In clinical pancreas transplantation, postischemic (i. e. postpreservation) transplant pancreatitis is a major problem in some cases but also an interesting model of pancreatitis. In this study, the effect of simulated organ preservation of isolated acinar cells was evaluated as regards enzyme release (basic and cerulein-stimulated), using common preservation solutions as the incubation media. Primary pancreas acinar cell cultures were isolated from the pancreas of male Wistar rats using the modified method of Amsterdam and Jamieson. After resting the cells in culture flasks for 1 week, monolayer cultures were obtained. The basic enzyme release of amylase and lipase was measured as well as the effect of stimulation with cerulein (10(-8) M) and the effect of replacing the medium (without changing the consistence or temperature of the medium). In a second step, the cultures were incubated under conditions of cold hypoxia for 6 h (4 degrees C, P O2 < 0.1 mm Hg) using Krebs-Henseleit solution (KH), Euro-Collins solution (EC), HTK solution of Bretschneider (HTK) or University of Wisconsin solution (UW) as the incubation solution.
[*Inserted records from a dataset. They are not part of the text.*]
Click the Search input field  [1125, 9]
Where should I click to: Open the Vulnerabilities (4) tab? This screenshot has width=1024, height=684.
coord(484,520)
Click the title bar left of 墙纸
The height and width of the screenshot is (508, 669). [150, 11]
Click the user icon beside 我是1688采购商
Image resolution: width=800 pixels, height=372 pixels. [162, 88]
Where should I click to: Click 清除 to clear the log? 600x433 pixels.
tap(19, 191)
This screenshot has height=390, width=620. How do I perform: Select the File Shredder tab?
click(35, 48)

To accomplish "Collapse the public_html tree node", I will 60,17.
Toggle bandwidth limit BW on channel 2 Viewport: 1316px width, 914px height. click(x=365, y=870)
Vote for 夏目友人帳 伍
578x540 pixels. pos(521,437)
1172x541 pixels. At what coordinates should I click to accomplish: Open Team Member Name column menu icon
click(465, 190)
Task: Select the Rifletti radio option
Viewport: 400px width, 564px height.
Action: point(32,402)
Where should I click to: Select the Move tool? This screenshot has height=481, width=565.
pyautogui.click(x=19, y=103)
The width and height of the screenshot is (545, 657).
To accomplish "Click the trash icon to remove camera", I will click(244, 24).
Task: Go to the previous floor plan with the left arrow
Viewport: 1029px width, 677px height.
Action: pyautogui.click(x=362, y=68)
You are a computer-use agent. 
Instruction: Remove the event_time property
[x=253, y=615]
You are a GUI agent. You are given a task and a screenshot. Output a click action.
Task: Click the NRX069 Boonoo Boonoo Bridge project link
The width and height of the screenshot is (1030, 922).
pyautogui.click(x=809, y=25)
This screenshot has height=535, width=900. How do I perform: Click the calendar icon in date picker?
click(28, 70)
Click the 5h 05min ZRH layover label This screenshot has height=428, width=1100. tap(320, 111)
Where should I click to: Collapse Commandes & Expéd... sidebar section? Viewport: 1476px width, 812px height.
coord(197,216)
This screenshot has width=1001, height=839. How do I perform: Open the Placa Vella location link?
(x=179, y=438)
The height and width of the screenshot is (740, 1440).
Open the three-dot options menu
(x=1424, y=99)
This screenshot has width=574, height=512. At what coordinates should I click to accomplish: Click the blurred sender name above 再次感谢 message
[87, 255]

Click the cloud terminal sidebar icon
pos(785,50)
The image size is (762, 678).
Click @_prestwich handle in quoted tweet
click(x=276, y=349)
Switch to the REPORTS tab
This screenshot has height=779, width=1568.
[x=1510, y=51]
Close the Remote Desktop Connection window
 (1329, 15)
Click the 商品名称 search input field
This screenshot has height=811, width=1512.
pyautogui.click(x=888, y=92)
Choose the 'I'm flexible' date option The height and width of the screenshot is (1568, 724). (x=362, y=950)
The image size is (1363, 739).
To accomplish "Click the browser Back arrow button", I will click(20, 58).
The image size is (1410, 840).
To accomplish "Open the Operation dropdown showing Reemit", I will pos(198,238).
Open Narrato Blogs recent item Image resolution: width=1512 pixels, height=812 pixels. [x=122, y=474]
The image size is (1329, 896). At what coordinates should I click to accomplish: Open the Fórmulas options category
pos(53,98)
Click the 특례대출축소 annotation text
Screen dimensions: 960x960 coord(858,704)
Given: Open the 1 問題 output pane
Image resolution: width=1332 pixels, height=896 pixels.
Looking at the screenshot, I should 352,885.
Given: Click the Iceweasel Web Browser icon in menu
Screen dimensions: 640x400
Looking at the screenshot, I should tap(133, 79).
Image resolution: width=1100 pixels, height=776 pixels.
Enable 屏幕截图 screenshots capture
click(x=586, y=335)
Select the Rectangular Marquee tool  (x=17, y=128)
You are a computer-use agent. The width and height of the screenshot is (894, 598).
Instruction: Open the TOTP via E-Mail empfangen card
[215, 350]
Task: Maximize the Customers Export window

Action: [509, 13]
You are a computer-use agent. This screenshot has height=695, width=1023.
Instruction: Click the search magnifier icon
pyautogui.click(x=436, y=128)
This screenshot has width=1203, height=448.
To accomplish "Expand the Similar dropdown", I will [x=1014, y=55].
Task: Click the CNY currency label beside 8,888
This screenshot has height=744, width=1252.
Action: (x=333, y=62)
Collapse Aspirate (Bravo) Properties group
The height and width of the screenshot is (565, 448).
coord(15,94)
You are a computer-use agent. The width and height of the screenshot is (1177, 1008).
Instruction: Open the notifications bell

After 6 h, the media were changed to warm normoxic KH, and a second stimulation test with cerulein was performed. The native microstructure of the cultures was observed as well. Enzyme release was elevated by a factor of 5 by stimulating the acinar cells with cerulein as well as by changing the medium in the experiments prior to the hypoxic incubation. After hypoxic incubation and change to KH, the morphology of the cultures was excellent, while the basic enzyme release was on a very low level, no matter which preservation solution was used during cold hypoxia. Stimulation with cerulein caused only minimal elevation of enzyme release during an observation period of 60 min. These observations show that cold storage in preservation solution provides maintenance of the cell morphology and sufficient down-regulation of enzyme release of pancreatic acinar cells. Thus, acinar cells alone do not seem to be the pacemaker of pancreatitis after organ preservation. The presented experimental model will be the subject of extended evaluation in the future.